Às vésperas da eleição do novo presidente da Assembleia Legislativa,
que ocorre no dia 31 de janeiro, entra em debate o rodízio
pré-estabelecido pelas quatro maiores bancadas da Casa. Os parlamentares
das oito bancadas não contempladas pelo acordo verbal, conhecido
internamente como "pacto de sangue", reclamam de não terem sido
consultados nessa legislatura (2011-2014) sobre a forma como se daria o
rodízio com mandato de apenas um ano, definido por um grupo restrito
logo após os resultados das eleições de 2010. "O PSB é contrário a esse
rodízio que fere o regimento interno e prejudica os trabalhos. Isso é
uma ditadura das quatro maiores bancadas que decidem os rumos da Casa e
serve apenas para eles colocarem a foto na galeria dos ex-presidentes",
afirmou o líder da bancada socialista, deputado Miki Breier.
O regimento interno da Assembleia prevê que a presidência seja ocupada
pelo mesmo parlamentar pelo período de dois anos. No entanto, desde
1997, quando o ex-deputado João Luiz Vargas (PDT) foi presidente, a
prática do acordo verbal se sobrepõe à norma legislativa. A exceção
ocorreu durante a gestão do ex-deputado Sérgio Zambiasi (PTB), que
permaneceu no cargo de 2001 a 2003, por ter sido campeão de votos na sua
legislatura.
Somadas, as quatro maiores bancadas possuem 36 dos 55 parlamentares.

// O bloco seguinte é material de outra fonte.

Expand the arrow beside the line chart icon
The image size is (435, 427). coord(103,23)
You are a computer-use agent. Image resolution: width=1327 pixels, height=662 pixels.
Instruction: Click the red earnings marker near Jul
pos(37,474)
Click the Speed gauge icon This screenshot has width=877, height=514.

"De qualquer forma, se eles fechassem decisão em torno disso, acabariam
formando maioria. Não se tem muito o que fazer enquanto as maiores
bancadas se unirem e decidirem. Para dissolver isso, apenas se um dos
maiores partidos rompesse o acordo", opinou o líder do PTB na Casa,
Ronaldo Santini.
A definição dos presidentes da atual legislatura teria ocorrido em
novembro de 2010, quando os então líderes das maiores bancadas eleitas
no pleito daquele ano (PT, PMDB, PP e PDT) junto de representantes da
direção de seus partidos se reuniram na casa do então deputado estadual
pedetista Giovani Cherini, hoje na Câmara dos Deputados, para combinar
os nomes e o período em que assumiriam a presidência da Casa nos quatro
anos seguintes. 'Com o rodízio, cada presidente se compromete apenas com
a sua bancada e não com o parlamento. Para a próxima legislatura, se eu
for reeleito, vou defender que o PSDB vote contra os presidentes
indicados pelas maiores bancadas', prometeu o líder tucano Lucas
Redecker.
Para o deputado Jorge Pozzobom (PSDB), a regra imposta pelos quatro
maiores partidos na Assembleia viola o princípio de proporcionalidade.

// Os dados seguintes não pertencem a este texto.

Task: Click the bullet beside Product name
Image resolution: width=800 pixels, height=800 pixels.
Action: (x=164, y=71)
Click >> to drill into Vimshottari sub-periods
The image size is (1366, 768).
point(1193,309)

'Esse princípio é respeitado nas comissões permanentes e nas
temporárias. Para ele, o acordo desfavorece os 19 deputados das oito
bancadas menores. "O bloco de minoria deveria fazer uma indicação."
A posse dos novos presidentes ocorre sempre no dia 31 de janeiro, logo
após o anterior renunciar ao cargo. O indicado preestabelecido se
apresenta como candidato único e uma votação - também pré-combinada - é
realizada. No final desse mês, o deputado Gilmar Sossella (PDT) ficará
com o lugar de Pedro Westphalen (PP) na presidência, conforme acerto
feito em 2010.
O deputado Frederico Antunes (PP), que presidiu a Casa em 2007, admitiu
que não concorda com o mandato de um ano. "O período na presidência tem
que seguir o regimento da Casa. A pluralidade deve estar na mesa
diretora. Na próxima legislatura, tem que se cumprir o regimento." Já o
colega de bancada João Fischer defendeu a prática: "A negociação que
começou a acontecer porque há mais partidos na Casa. Quando se tinham
menos bancadas, ficava mais fácil dividir".
Até o ano passado, a Assembleia Legislativa gaúcha era a única do país
onde não se cumpre o regimento e o presidente tem mandato de apenas um
ano. A Assembleia de Santa Catarina estabeleceu acordo semelhante ao
gaúcho para 2013 e 2014, mas por motivo diferente.